Verfahren kann bis zu zwei Jahren dauern
Insolvenzverfahren über Sunburst AG eröffnet

Über das Vermögen des am Neuen Markt notierten Lizenzrechtehändlers Sunburst Merchandising AG ist das Insolvenzverfahren eröffnet worden. Das gab das Amtsgericht Osnabrück am Montag bekannt. Sunburst hatte bereits am Freitag den Segmentwechsel vom Neuen in den geregelten Markt für diesen Freitag beantragt. Der Schuldenstand des einstigen Börsen-Senkrechtstarters wird auf 40 Mill. Euro beziffert.

dpa-afx OSNABRÜCK. Allein im vergangenen Jahr wurden Verluste in Höhe von rund zehn Mill. Euro eingefahren. Die Sunburst AG beschäftigte zuletzt 25 Mitarbeiter. Ein Gutachten des Insolvenzverwalters habe ergeben, dass in dem Unternehmen genügend Vermögenswerte vorhanden sind, um die Kosten für das vermutlich bis zu zwei Jahre dauernde Insolvenzverfahren zu bestreiten. In welchem Umfang darüber hinaus auch Forderungen von Gläubigern bedient werden könnten, wollte ein Mitarbeiter des Osnabrücker Konkursgerichtes nicht sagen. Zum Vermögen des Unternehmens zählten jedoch nach einem ersten Überblick weder Gebäude noch Produktionsanlagen.

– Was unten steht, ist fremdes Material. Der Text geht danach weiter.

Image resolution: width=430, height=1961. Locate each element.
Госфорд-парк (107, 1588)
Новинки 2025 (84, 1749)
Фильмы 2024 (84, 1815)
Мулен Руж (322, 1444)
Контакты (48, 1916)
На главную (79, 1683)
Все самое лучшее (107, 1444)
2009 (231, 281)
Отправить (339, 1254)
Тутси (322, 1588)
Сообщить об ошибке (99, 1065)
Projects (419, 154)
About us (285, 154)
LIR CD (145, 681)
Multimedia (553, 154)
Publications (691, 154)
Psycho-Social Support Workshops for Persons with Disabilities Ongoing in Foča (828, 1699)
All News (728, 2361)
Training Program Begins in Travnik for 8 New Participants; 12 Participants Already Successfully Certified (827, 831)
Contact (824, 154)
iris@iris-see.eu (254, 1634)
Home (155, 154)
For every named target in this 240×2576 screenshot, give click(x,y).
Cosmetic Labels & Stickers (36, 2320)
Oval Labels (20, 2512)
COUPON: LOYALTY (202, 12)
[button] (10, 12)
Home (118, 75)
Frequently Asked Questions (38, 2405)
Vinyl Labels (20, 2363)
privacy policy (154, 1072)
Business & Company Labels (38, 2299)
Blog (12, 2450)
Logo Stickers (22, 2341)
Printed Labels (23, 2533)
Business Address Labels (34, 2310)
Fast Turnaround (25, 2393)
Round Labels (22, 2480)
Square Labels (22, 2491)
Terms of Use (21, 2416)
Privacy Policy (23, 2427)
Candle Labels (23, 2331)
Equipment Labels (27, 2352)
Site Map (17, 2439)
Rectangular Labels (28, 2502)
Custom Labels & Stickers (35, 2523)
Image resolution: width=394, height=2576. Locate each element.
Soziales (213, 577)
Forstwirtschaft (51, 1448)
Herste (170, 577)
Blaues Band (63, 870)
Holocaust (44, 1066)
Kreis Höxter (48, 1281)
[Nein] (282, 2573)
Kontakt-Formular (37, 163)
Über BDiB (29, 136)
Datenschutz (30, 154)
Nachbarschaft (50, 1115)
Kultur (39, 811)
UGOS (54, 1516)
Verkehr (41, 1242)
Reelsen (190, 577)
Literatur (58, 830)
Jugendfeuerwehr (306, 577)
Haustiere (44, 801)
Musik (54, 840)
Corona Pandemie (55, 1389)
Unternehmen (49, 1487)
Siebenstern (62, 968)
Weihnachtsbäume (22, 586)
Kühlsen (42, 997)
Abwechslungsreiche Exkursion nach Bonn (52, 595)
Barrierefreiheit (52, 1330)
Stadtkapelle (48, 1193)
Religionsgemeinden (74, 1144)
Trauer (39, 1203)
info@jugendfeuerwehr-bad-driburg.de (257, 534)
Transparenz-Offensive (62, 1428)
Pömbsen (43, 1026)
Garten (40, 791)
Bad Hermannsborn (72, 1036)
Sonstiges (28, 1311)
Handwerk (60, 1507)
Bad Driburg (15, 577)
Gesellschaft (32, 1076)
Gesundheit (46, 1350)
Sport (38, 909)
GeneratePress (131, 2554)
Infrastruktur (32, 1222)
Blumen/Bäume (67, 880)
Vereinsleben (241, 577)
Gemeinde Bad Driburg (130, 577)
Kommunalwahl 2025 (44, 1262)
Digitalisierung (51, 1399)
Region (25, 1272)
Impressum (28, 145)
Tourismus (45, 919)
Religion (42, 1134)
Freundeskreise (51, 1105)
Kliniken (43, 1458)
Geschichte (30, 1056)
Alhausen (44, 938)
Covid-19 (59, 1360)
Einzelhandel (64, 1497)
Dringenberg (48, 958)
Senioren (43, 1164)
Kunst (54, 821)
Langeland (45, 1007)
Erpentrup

Um die Finanzsituation der Sunburst AG hatte es in den vergangenen Monaten erheblichen Wirbel gegeben. Gegen den Firmengründer und früheren Vorstandschef Hero Alting wurden Ermittlungen von Staatsanwaltschaft und Bundesaufsichtsamt für das Wertpapierwesen eingeleitet. Gegen ihn werde wegen Betrugs und Insidergeschäften ermittelt. Alting soll zusammen mit anderen leitenden Angestellten unmittelbar vor einer Gewinnwarnung noch große Aktienpakete auf den Markt geworfen haben. Außerdem soll er Bilanzen und öffentliche Angaben über die Finanzsituation des Unternehmen gefälscht haben.

Sunburst handelte mit den Lizenzrechten unter anderem für Comicfiguren wie Disney, Simpsons oder South Park, hielt aber auch die Vermarktungsrechte für Devotionalien von Großereignissen, etwa der Fußball-Europameisterschaft 2000, der Berliner Love-Parade oder Münchner Oktoberfestes. Der Kurs der Aktie war im allgemeinen Börsenfieber Anfang vergangenen Jahres auf mehr als 80 Euro gestiegen. Später sackte er auf 1,30 Euro ab. Am Montag wurde er nur noch mit rund 30 Cents notiert.